November 16, 2006

(+++) CAUSES CELEBRES

Working for Peace: A Handbook of Practical Psychology and Other Tools. Edited by Rachel M. MacNair, Ph.D., and Psychologists for Social Responsibility. Impact Publishers. $17.95.

The Book of Martyrdom and Artifice: First Journals and Poems 1937-1952. By Allen Ginsburg. Edited by Juanita Lieberman-Plimpton and Bill Morgan. Da Capo. $27.50.

     Although almost everyone believes in peace in the abstract, getting to it in any concrete way tends to seem extraordinarily difficult, even impossible.  Most guides to the cause of peace focus on its importance, on the horrors of the alternative, and on how to get like-minded groups together to protest and/or contact lawmakers and/or stir things up in some other way.  Not so Working for Peace.  This is a guidebook to the psychology of social activism, in which active peace workers seek to help others build their confidence, organize volunteers, overcome the inevitable obstacles and get out whatever word they are trying to get out.  It is certainly true, as editor Rachel MacNair says, that understanding the issues and knowing how to do a press release are necessary abilities but not sufficient ones.  The contributors to Working for Peace try to add other, less-often-considered necessities: handling stressful emotions, learning how to assess your own interests and skills, improving your mood during an uphill struggle, fighting “commitment exhaustion,” motivating others to work for or with you, and more.  Everything here is exceedingly well-meaning, but if activists suffered from exhaustion before, getting through this book – never mind trying to follow all the prescriptions in it – will be a recipe for collapse.  Even a single brief point in a single essay can carry a wealth of difficulty: “A hand placed on someone’s shoulder can be seen as an assertion of status or as a sign of affection.  Do not automatically assume that it will be taken as a sign of affection.”  Or: “The secret to the effective sound bite is something we call ‘Media Haiku’: Find different ways of saying the same thing.  Connect them with ‘and,’ ‘so,’ ‘therefore,’ so your presentation seems like [sic] you’re doing a logical progression (this follows that) rather than merely repeating the same thing.”  Bad grammar aside, there’s a lot to digest there.  In fact, there is a great deal to digest in the whole book, not all of it especially nutritious.  Even the essay on “Three Examples of Successful Social Action Groups” has lessons that may only be applicable to roughly analogous situations – not as general rules.  Working for Peace turns out to be more well-intentioned than practical.

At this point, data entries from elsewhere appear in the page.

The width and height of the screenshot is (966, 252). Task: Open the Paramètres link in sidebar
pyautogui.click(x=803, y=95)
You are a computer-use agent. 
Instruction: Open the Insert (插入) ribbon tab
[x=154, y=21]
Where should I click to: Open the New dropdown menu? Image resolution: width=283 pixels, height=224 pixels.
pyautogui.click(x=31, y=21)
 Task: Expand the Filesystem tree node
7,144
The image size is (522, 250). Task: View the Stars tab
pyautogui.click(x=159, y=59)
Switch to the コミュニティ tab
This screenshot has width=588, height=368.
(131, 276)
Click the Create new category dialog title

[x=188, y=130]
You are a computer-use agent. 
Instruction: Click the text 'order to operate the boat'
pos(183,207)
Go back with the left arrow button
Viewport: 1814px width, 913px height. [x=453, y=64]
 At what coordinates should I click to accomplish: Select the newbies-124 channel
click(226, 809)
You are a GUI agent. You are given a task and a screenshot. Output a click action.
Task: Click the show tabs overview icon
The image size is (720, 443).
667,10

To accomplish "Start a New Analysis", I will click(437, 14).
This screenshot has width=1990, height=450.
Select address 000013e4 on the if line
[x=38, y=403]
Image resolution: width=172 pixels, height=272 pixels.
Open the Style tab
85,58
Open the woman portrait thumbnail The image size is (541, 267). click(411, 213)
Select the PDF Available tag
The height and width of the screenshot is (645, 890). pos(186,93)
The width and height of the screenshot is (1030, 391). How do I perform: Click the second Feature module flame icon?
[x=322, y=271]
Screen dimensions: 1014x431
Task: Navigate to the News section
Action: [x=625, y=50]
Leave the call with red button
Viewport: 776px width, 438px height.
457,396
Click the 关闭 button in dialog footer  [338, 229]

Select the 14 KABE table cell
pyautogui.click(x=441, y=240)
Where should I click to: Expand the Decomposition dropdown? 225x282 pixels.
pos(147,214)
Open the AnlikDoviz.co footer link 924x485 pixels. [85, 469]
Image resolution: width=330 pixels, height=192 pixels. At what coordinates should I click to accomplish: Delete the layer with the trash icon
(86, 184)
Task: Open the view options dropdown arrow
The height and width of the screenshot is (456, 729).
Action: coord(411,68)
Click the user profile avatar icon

     One hesitates to think of peace as a cause célèbre, but it certainly seems that way when so many celebrities-of-the-moment fixate on it for the betterment (one suspects) of themselves, not necessarily the rest of humanity.  One need not hesitate, however, in thinking of poet Allen Ginsburg as a cause célèbre: that’s how he came to see himself.  How he got to that point is the subject of The Book of Martyrdom and Artifice, which is strictly for Ginsburg aficionados and for people – such as the co-editors – who seem to have defined their lives largely in relationship to where they were in Ginsburg’s life’s orbit.  This is not to say that Juanita Lieberman-Plimpton (who worked with Ginsburg) and Bill Morgan (Ginsburg’s friend and literary archivist) do a poor job editing these minutiae of Ginsburg’s life from high school onwards.  But really – there is so much here (more than 500 pages of it), and so much of it is trivial or, what is worse, simply boring.  There are 100 poems in this book, 65 of which have never been published before – most of them, it seems, deservedly.  Yes, fans of the group that included Ginsburg, William Burroughs and Jack Kerouac will find things to enthrall them here, such as an account of Ginsburg’s relationship with Neal Cassady that contrasts in significant ways with the story as told by Kerouac.  But really, who cares – other than Ginsburg scholars and Ginsburg fanatics (there’s a lot of overlap there)?  If you are a committed fan of Ginsburg’s later writings and want to see much of what he wrote on the road to his better work, you will find plenty of it here.  But without a preexisting commitment to all things Ginsburg, there’s little reason to martyr yourself by slogging through the artifice of this book.